Tudo começou bem no 2° ano da minha licenciatura, particularmente com melhor compreensão da terminologia jurídica. E melhor ainda quando obtive a passagem para o ano imediato, que considero como um “milagre”! Na minha vida, sou mais “cartesiano”, pertenço mais ao sistema de “Descartes”. Segundo as regras de atribuição de bolsas de estudos aos estudantes de mérito, o ministério decidiu atribuir-me uma bolsa de 2.000 francos mensais, com a única obrigação de não perder ano nenhum e manter as minhas notas a uma média superior a 10. Um milagre, repito. Nessa altura, trabalhava como diretor adjunto numa companhia de seguros, na “A Orleanaise”, e o meu salário era de 1.100 francos por mês.

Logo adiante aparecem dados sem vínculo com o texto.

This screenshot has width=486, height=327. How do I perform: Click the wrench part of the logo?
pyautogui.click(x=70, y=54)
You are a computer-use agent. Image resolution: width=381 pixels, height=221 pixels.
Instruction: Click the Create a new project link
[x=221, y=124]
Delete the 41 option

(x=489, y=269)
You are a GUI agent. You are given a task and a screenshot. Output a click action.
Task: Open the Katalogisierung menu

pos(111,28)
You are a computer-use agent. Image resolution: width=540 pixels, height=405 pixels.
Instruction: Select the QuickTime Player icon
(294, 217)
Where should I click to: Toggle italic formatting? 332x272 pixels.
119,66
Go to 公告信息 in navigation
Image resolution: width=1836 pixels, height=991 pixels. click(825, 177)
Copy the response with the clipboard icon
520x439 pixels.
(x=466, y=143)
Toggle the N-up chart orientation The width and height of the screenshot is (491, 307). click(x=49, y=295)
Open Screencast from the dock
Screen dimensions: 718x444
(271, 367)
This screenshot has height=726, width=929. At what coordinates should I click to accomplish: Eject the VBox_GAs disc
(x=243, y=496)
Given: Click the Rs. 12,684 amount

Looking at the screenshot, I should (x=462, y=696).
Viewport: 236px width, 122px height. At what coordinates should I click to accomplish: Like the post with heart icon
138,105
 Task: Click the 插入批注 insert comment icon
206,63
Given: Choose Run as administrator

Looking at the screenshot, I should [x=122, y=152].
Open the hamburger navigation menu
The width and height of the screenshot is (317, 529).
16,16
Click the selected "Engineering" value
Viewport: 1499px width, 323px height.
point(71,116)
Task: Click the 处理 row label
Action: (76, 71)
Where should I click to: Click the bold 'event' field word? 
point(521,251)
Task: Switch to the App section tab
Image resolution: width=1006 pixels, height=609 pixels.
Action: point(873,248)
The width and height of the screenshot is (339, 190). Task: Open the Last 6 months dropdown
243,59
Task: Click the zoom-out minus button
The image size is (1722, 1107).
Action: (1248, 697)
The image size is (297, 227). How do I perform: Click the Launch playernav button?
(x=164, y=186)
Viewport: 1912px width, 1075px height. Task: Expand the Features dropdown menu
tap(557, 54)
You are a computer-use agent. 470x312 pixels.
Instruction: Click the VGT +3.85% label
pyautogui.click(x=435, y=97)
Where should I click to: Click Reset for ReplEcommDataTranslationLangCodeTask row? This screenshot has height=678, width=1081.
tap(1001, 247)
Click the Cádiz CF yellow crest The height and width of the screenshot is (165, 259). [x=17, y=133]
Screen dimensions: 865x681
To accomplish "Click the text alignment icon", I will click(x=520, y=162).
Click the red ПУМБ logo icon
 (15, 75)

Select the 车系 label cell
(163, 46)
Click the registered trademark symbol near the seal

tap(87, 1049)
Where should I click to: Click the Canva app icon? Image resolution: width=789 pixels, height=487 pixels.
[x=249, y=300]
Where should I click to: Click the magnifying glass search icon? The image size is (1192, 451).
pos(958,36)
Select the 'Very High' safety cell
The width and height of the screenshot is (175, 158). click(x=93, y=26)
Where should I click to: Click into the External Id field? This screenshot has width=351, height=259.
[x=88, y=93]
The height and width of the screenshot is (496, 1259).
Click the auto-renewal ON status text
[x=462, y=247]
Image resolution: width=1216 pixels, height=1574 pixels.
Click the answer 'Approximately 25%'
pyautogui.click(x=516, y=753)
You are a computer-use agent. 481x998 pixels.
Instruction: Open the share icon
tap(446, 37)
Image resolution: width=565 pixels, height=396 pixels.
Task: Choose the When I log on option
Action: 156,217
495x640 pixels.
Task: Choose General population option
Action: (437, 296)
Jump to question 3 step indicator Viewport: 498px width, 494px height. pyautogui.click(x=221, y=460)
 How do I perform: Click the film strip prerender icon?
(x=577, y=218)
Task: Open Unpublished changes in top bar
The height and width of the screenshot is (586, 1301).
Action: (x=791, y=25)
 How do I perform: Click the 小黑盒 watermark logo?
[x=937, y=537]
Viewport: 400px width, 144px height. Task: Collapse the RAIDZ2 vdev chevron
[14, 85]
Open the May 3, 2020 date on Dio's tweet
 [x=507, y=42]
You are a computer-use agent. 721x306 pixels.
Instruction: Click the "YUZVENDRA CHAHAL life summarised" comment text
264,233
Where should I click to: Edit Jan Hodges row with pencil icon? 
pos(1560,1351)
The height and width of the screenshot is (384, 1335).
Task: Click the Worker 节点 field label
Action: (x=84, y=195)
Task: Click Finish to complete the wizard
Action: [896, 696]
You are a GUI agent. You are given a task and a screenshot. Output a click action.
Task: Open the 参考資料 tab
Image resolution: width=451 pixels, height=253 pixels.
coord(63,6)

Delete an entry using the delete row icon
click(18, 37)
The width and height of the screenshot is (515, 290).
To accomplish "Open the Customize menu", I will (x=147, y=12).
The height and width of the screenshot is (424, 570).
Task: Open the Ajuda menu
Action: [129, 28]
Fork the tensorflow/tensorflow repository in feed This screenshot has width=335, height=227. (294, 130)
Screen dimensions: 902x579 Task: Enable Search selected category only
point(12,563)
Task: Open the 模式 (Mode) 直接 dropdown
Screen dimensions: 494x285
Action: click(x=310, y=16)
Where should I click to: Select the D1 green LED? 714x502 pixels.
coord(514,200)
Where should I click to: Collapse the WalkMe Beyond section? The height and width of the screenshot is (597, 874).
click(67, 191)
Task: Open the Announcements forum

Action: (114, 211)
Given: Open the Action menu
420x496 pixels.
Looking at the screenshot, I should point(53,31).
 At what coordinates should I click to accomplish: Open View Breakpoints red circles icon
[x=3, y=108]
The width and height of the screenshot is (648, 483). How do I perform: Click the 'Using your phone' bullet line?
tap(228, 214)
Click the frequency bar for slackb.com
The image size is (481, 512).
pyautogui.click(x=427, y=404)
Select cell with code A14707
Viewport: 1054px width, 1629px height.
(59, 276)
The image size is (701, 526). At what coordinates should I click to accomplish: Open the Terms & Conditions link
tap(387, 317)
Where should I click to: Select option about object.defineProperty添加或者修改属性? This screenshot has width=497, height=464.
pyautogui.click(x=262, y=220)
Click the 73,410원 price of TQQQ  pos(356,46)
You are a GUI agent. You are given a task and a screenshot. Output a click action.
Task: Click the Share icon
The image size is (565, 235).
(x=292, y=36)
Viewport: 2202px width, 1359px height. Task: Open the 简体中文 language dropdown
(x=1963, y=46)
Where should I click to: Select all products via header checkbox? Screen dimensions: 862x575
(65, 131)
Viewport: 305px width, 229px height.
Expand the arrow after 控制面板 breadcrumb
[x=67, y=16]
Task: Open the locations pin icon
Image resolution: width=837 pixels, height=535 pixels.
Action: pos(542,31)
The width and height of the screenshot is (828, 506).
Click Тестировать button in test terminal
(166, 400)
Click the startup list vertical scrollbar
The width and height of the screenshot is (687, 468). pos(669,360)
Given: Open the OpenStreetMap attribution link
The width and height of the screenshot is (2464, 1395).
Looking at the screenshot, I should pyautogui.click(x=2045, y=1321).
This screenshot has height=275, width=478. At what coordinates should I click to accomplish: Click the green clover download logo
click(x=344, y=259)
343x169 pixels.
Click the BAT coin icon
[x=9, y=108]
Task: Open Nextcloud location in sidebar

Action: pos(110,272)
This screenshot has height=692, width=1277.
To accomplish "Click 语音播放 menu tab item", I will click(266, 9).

Assim começaram os meus estudos de advocacia. A partir do 3.° ano, nessa altura, podíamo-nos escrever no curso de preparação para advogado. Fui o que fiz. Transitei para o 4° e passei todas a provas exigidas para exercer a advocacia. Quando fui à secretaria para tratar do último exame, de cultura geral, a Diretora da secretaria, que bem conhecia, diz-me: Carlos dos Reis, para exercer, você deve ter a nacionalidade francesa e ainda não a tem. Um banho de água fria, um terramoto. A minha nacionalidade francesa só a pude obter porque a minha esposa era francesa, dado ter duas crianças, que, segundo o código francês da nacionalidade, eram francesas. Os filhos nascidos de um casal em que um deles é francês, terão todos que ter essa nacionalidade. Julgo importante referir que o governo de França me recusou a naturalização duas vezes, com o argumento da concorrência que poderia fazer aos intelectuais franceses. Nessa altura, ser operário de construção civil era o prevalecente.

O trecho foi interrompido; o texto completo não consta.